Johannes ist es auch, der vielleicht, durch die Augen der Liebe, den Auferstandenen Christus, als erster am Ufer des Sees erkennt. Augen der Liebe sehen durch ihren „gerichteten Blick" sehr leicht den Geliebten. Sie sehen überall Zeichen und Symbole, die an den Geliebten erinnern. (Vielleicht ein blödes Beispiel: Liebe schafft es, in den Wolken das Gesicht des Geliebten zu erblicken.)

Später gehört Johannes zu den Säulen der Gemeinde in Jerusalem. Er ist es auch, der zusammen mit Petrus vor dem Hohen Rat steht und „unmöglich schweigen kann, über das was (er) sie gesehen und gehört haben (hat)" (Apg 4,20). Er heilt mit Petrus den Gelähmten im Tempel. Ein paar Beispiele was Johannes alles gesehen und gehört hat: Johannes war bei der Heilung der Tochter des Jairus und bei der Heilung der Schwiegermutter von Petrus mit dabei; er war mit auf dem Berg der Verklärung mit dabei, aber auch auf dem Ölberg, wo sie aufgefordert werden, Zeugnis abzulegen und im Garten Getsemani. Er bereitete den Abendmahlssaal vor und ruhte an der Seite von Jesus. Er ist es, der ausgesandt wird, um seine Brüder, die das Evangelium angenommen haben zu stärken. Er betet für die Brüder in Samarien, damit sie den Heiligen Geist empfangen.

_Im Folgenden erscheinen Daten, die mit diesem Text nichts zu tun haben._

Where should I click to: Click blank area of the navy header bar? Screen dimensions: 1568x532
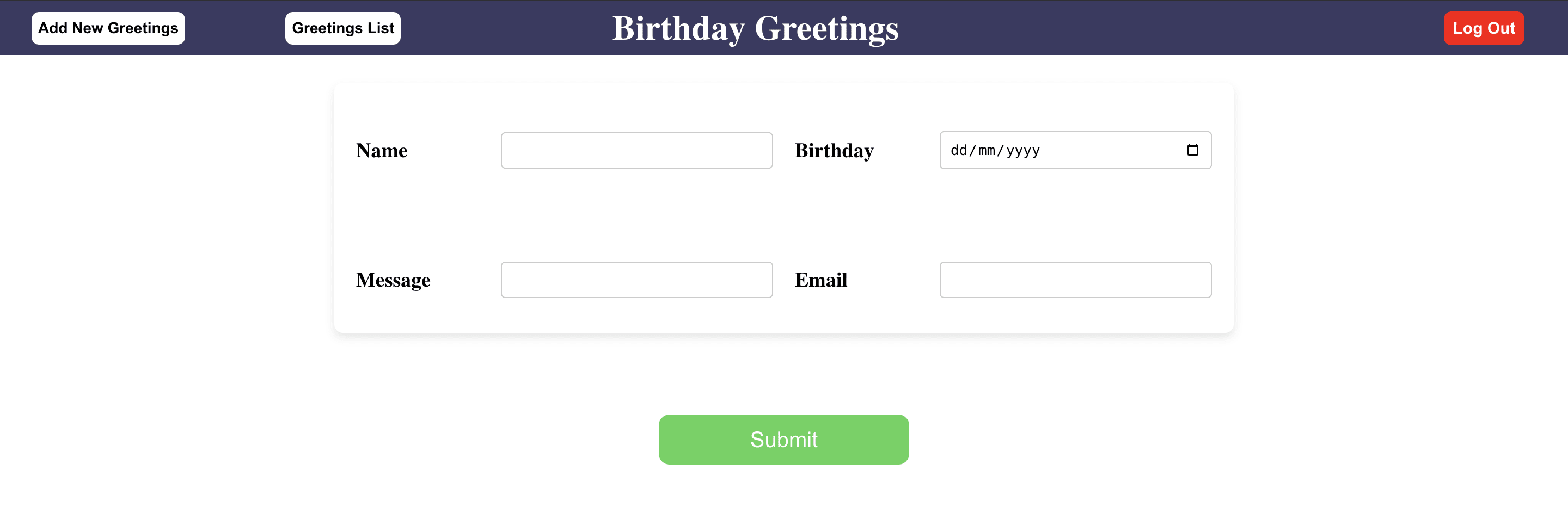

Liebe ist es, die auch heute Menschen bewegen will, andern zu dienen, sie zu stärken. Liebe schafft Verbindung, wo Trennung ist.

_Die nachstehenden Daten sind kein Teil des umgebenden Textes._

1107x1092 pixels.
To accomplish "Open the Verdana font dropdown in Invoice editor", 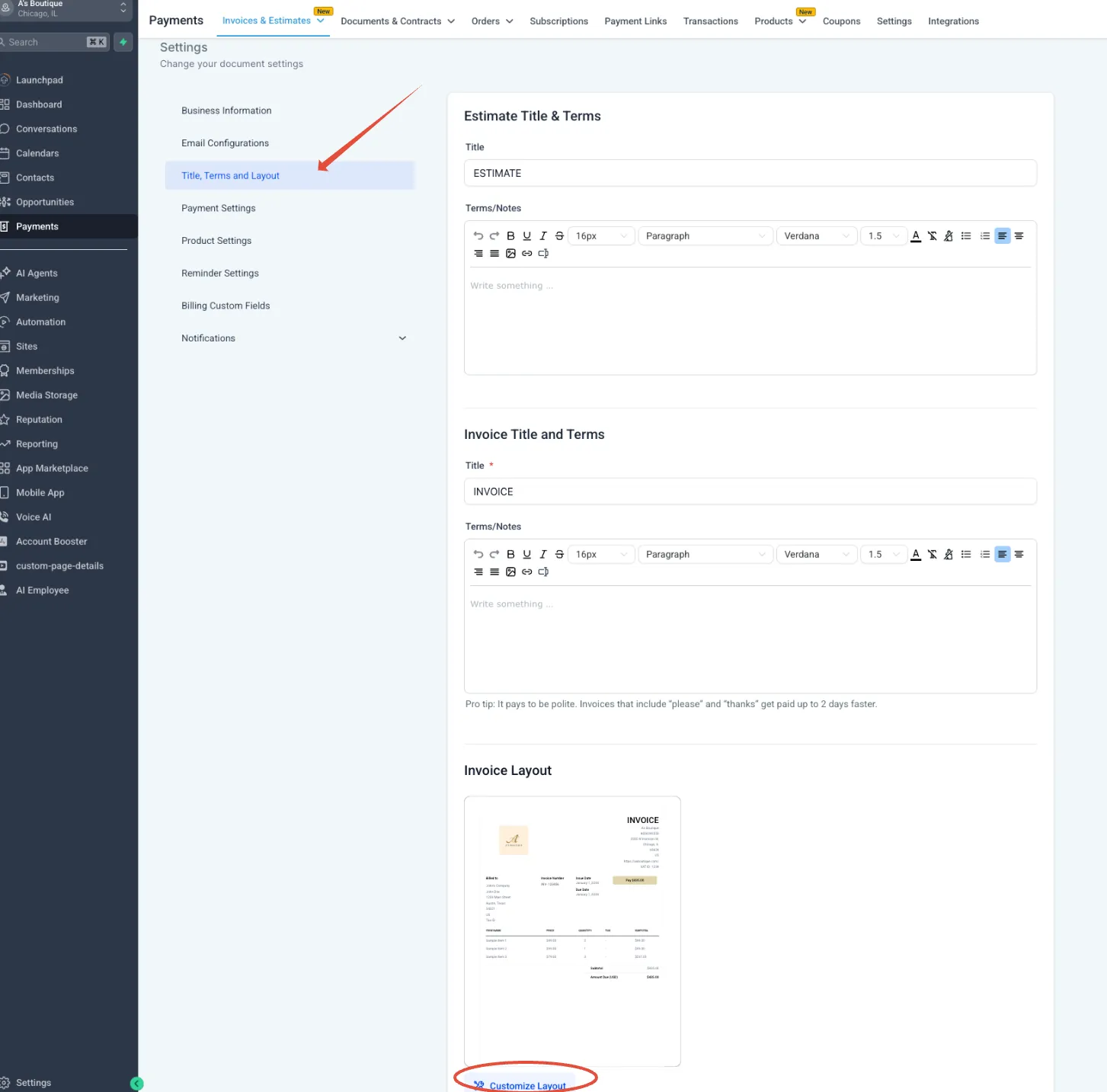I will pos(816,555).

In 1 Johannes 4. Kapitel Vers 8 und in Vers 16 heißt es klar und eindeutig: „Gott ist die Liebe“. Im 16 Vers heißt es dann weiter: „und wer in der Liebe bleibt, bleibt in Gott und Gott bleibt in ihm." Gott ist Beziehung. Wir Menschen wurden als sein Abbild geschaffen, als Gemeinschaft. In Genesis heißt es: „Lasst uns Menschen machen als unser Abbild, uns ähnlich". Wenn Gott von sich spricht und dabei „uns" sagt, bedeutet das, dass er Gemeinschaft ist. Wenn wir von Vater, Sohn und Hl. Geist sprechen, meint dies, dass Gott Gemeinschaft ist. Und wir sind in Christus in diese absolute, ewige Liebe hineingenommen. Und wer in dieser Liebe ist, ist in Gott.

Lassen wir uns, wie Johannes, hineinnehmen in diesen göttlichen Liebesfluss. Lassen wir uns unsere blinden Augen öffnen, damit wir immer und überall das lebendige Strömen seiner Liebe sehen. Lassen wir uns, wie sein „Lieblingsjünger", von seiner Liebe berühren.